We then compared the scores of the intervention and control groups at all three time points. The small difference between group means (intervention group mean = 1.62, control group mean = 1.24) at baseline was statistically significant, t(274) = 5.01, p < .001, and had a medium effect size of d = 0.57. This difference grew in magnitude after training of the intervention group (intervention group mean score = 3.23, control group mean score = 1.55), producing a large effect size of d = 1.01, t(189) = 8.89, p < .001. At T3, after the control group received the DVD training, the magnitude of this group difference decreased (intervention group = 3.03, control group = 2.33), t(297) = 3.17, p = .002, to a small effect size of d = 0.36.
Next, we compared scores within groups at T2 and T3. For the control group, this comparison reflected the effect of training. The control group’s mean score on the performance indicators measure increased from 1.55 to 2.33. This statistically significant difference, t(226) = 5.28, p < .001, yielded a medium effect size of d = 0.59. Finally, we compared the intervention group’s performance at T2 and T3, reflecting maintenance of gains over time. These group means did not differ significantly, t(310) = 0.80, p = .43, d = 0.09, suggesting that the effects of training were robust throughout the course of this study.
Chi-square tests of independence were completed to identify those items that best distinguished between pretest and posttest scores for the intervention group. Of all the performance indicators, nine significantly distinguished between pretraining and posttraining. Results of these comparisons are displayed in Table 2. As can be seen in Table 2, large effect sizes were found for depression screening and cognitive screening. Smaller effect sizes were noted for notations in patient charts about alcohol use, balance confidence, and behavioral activation (pleasant events) interventions for depression.
Finally, we undertook several additional tests to test for differences between the study groups. The mean ages of patients treated by the occupational therapists in this study were compared using a one-way ANOVA. The mean ages did not differ significantly between the intervention and control groups, F(1, 941) = 1.15, p = .28, or between time points, F(2, 940) = 0.28, p = .76. We also completed a one-way ANOVA to test for differences between occupational therapy clinicians trained by different trainers. This analysis was completed using data for the intervention group from T2. Results suggested no significant differences by trainer, F(3, 31) = 0.32, p = .81.
Discussion
The major finding of this study was that the educational intervention delivered by DVD was effective: Occupational therapy clinicians increased their knowledge about mood disorders and depression and demonstrated positive behavior changes that included more screening and treatment of depression.
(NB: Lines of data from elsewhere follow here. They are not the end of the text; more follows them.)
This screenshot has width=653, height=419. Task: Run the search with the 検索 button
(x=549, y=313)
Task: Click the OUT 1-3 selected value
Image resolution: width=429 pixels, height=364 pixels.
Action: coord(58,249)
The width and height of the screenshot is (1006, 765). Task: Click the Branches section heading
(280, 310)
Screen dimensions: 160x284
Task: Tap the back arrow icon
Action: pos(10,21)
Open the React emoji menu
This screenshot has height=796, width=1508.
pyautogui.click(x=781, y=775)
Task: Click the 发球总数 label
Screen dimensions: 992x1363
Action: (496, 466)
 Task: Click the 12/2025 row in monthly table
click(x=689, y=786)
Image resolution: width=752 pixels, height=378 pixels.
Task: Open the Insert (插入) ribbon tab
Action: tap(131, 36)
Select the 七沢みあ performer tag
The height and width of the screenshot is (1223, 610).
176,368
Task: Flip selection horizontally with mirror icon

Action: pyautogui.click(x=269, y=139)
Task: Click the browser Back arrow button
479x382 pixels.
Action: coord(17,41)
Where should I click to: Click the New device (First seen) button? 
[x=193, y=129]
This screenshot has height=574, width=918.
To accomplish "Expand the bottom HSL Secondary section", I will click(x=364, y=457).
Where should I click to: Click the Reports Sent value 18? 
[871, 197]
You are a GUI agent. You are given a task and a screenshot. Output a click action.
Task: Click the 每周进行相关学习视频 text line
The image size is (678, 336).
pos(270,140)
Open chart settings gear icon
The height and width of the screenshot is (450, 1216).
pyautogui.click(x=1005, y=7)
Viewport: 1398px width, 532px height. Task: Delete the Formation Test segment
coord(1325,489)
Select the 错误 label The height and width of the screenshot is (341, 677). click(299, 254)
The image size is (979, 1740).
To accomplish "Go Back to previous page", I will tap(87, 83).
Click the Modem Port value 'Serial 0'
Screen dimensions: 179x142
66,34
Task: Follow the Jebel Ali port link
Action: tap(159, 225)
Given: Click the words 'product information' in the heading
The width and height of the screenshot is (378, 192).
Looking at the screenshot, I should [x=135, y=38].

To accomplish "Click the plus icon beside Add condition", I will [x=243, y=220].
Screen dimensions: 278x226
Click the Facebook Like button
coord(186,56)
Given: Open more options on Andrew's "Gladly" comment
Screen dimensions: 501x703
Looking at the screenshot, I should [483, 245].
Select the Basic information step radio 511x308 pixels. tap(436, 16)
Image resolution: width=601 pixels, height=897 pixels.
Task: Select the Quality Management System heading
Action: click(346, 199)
Our findings are important because they provide an evidence base for this training product.
The results highlight the range of factors that must be present for educational interventions to succeed in real practice settings. Our first observation was that the training was put to use. Therapists used the new brief screening tests for depression and cognitive impairment introduced during training. Use of the evidence-based tools increased from none before training to 35% afterward. Team communication also improved, with therapists much more likely to share patient findings after this educational intervention than before. Given the varied factors that work against adoption of new clinical practices in occupational therapy (Rochette, Korner-Bitensky, & Thomas, 2009), including avoidance of complex and difficult patients (Lequerica, Donnell, & Tate, 2009) and poor interprofessional collaboration (Nugus, Greenfield, Travaglia, Westbrook, & Braithwaite, 2010), we are pleased with this achievement. Although we believe the effective DVD training package was the primary reason for the improved clinical practices by occupational therapists, the project’s duration (13-mo active phase) and commitment of key administrative leaders at the clinical sites were likely also positive factors.
Second, the results showed increased attention to systematic screening for balance confidence (using the Activities-specific Balance Confidence Scale; Peretz, Herman, Hausdorff, & Giladi, 2006) during rehabilitation sessions focused on mobility and falls. We believe that therapists valued this standardized tool as a reliable method of identifying older adults at risk of falls, just as they valued the Geriatric Depression Scale (Yesavage et al., 1983) and the MacNeill–Lichtenberg Decision Tree (MacNeill & Lichtenberg, 2000) tools as reliable methods for screening for depression and cognition. Moreover, and as a direct result of training, therapists were more systematic in their efforts to remind patients to observe how their mood often improved when actively engaged in therapy sessions. We believe these simple but regular reminders about the link between activity and mood, coupled with efforts to foster an encouraging therapeutic environment, contributed to our positive results. As therapists saw their patients respond to their efforts, their new behaviors were positively reinforced.
Third, and most important given our study aims, we found that 5% of the geriatric rehabilitation patients in the study (compared with none at baseline) received some behavioral intervention for depression. This result is encouraging. We acknowledge that the quality and intensity of the pleasant events and behavioral activation interventions were not measured in this study, and our data consisted of professional behaviors with patients gleaned from chart reviews. Still, we are confident that if therapists undertook behavioral and pleasant-events efforts, they did so with those patients exhibiting the signs and symptoms of depression, often identified by therapists’ own screening.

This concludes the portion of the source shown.